• [Task description]
What you give back must match the data character for character.

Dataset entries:
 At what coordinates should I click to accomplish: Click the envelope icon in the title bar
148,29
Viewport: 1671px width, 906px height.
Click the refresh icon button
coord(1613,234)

• [Answer box]
 At what coordinates should I click to accomplish: Click the envelope icon in the title bar
148,29
Viewport: 1671px width, 906px height.
Click the refresh icon button
coord(1613,234)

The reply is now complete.